The language kernel of SAC is a functional subset of C. In this context, the term “functional” refers to a rather straightforward mapping of language constructs to an applied Lambda-calculus. The meaning of programs is given by this mapping and by context-free substitutions, as defined by the applied Lambda-calculus. Still, this meaning is supposed to exactly coincide with that defined by the original host language's semantics, which is based on implicit control flow.
These requirements rule out global variables, pointers, and, hence, all kinds of data structures which rely on pointers. The control flow instructions break, continue, and goto must be dropped as well, but for the remaining language constructs found in C, transformation rules into an applied Lambda-calculus can actually be defined more or less straightforwardly.
SaC programs are sequences of top-level type and function definitions with a specific function main serving as the designated starting point for program execution. Function headers are almost identical to ANSI-C, the sole difference being that supports functions with multiple return values, similar to ID or SISAL . Hence, function definitions may start with sequences of return types, separated by commas, instead of a single return type only. The set of basic types is restricted to the four scalar data types known from C, which represent integer numbers, single and double precision floating point numbers and characters. In contrast to C, SaC explicitly distinguishes between integer and boolean values. Hence, a dedicated data type bool is added to the set of basic types. Furthermore, SAC supports function overloading , i.e., functions may share the same name as long as they differ with respect to the types of their formal parameters. The ordering of function definitions is irrelevant, i.e., functions may be applied before they are defined, thus making obsolete forward declarations of function prototypes.

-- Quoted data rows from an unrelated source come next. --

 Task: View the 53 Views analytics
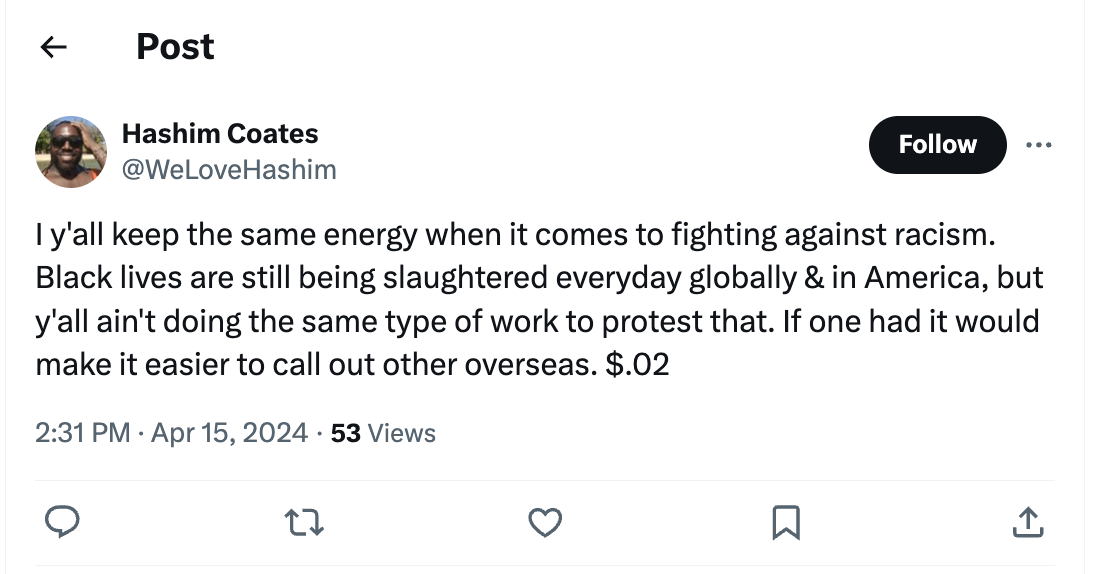coord(383,433)
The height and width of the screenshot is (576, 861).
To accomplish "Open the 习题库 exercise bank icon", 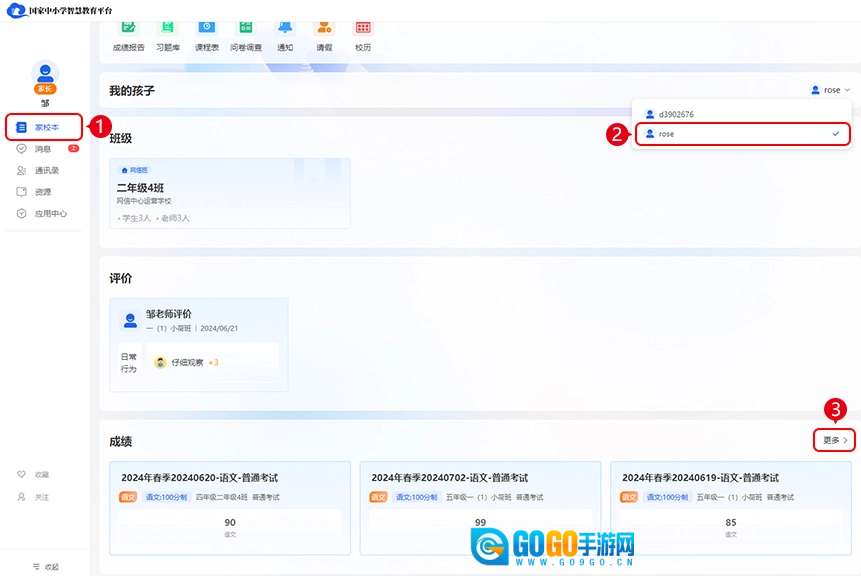I will pos(167,29).
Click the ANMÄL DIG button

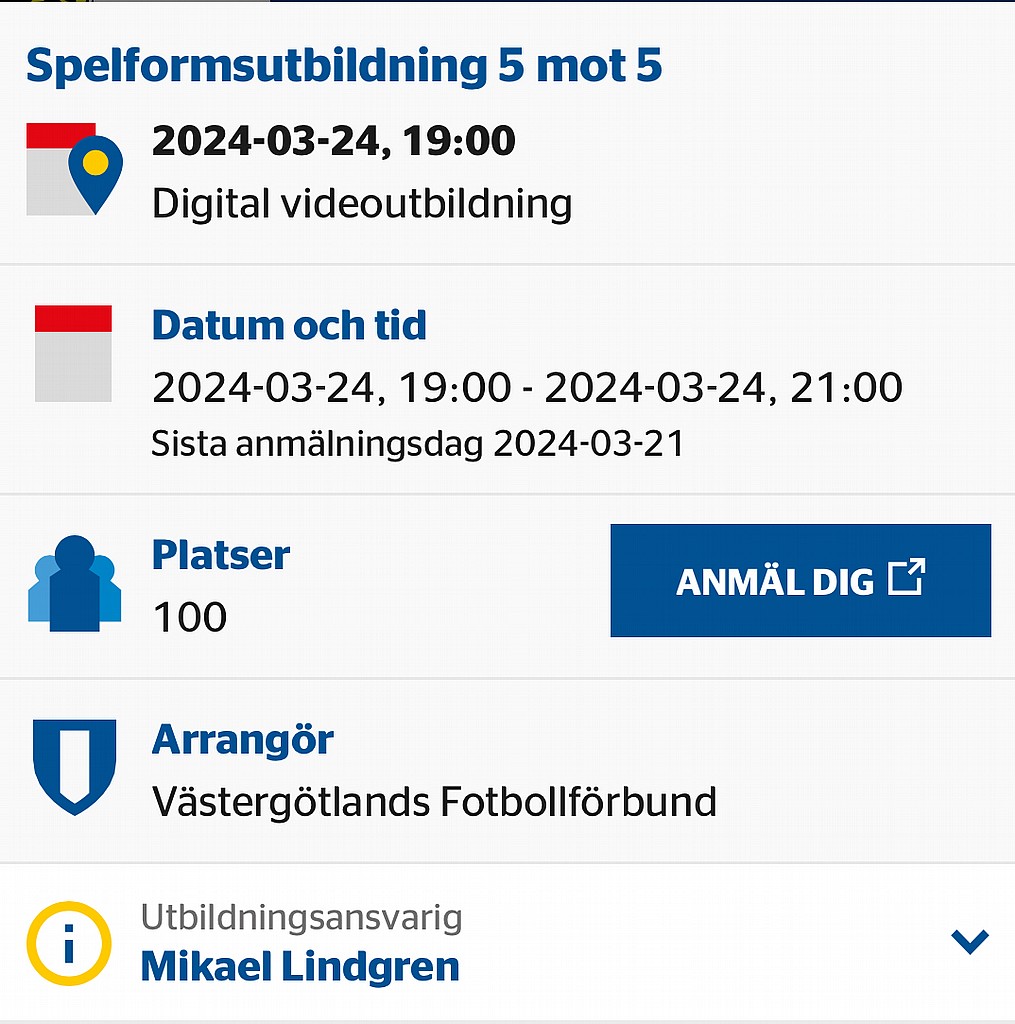coord(801,580)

Function bodies consist of variable declarations, assignments, and a trailing return-statement. Local variable declarations are optional in SAC; they may be omitted. An assignment is either a simple let-statement or a compound assignment. In the presence of functions with multiple return values, let-statements may in one conceptual step bind multiple variables to values. A compound assignment is either a conditional or one of the three loop constructs known from C. Branches of conditionals as well as loop bodies may either be single assignments or sequences of multiple assignments delimited by curly brackets. However, such local blocks may not contain additional variable declarations, i.e., there are no local scopes in other than function bodies. The return-statement may contain a sequence of expressions, separated by commas, rather than a single one only, to support functions with multiple return values.
The mapping of SAC function definitions to an applied Lambda-calculus is rather straightforward. A sequence of let-statements is mapped to nestings of let-blocks with the trailing return-statement defining the goal expression of the entire term. An if-clause is interpreted as a functional conditional with the continuation code being copied into both branches. Last but not least, loops are considered syntactic sugar for equivalent tail-end recursive functions.
To a large extent SAC expressions are almost identical to those available in C. Expressions can be constants, variable identifiers, or applications of built-in operators, primitive functions, or defined functions. SAC supports the usual arithmetic, relational, and boolean operators just as C does. The usual precedence rules apply, but expressions may be grouped by round brackets.
The primitive functions toi, tof, and tod allow for explicit conversion between the three numerical data types int, float, and double; there is no implicit conversion as in C. Additionally, SAC provides built-in minimum and maximum functions.
This relatively small and simple language kernel allows for the specification of clear and concise purely functional programs. Yet, their functional semantics, as defined by mapping them into an applied Lambda-calculus, coincides exactly with their usual imperative interpretation. This is illustrated in the following example program, which computes the greatest common denominator of two non-negative numbers, following the Euclidian algorithm. Rather than using the built-in modulo operator %, the function diffrest computes both the quotient and the remainder of its two arguments to illustrate the use of functions featuring multiple return values.
int gcd( int high, int low) { if (high ≤ low) { mem = low; low = high; high = mem; } while (low > 0) { quotient, remainder = diffrest( high, low); high = low; low = remainder; } return( high); } int, int diffrest( int x, int y) { quotient = x / y; remainder = x - quotient * y; return( quotient, remainder); } int main( ) { return( gcd( 22, 27)); }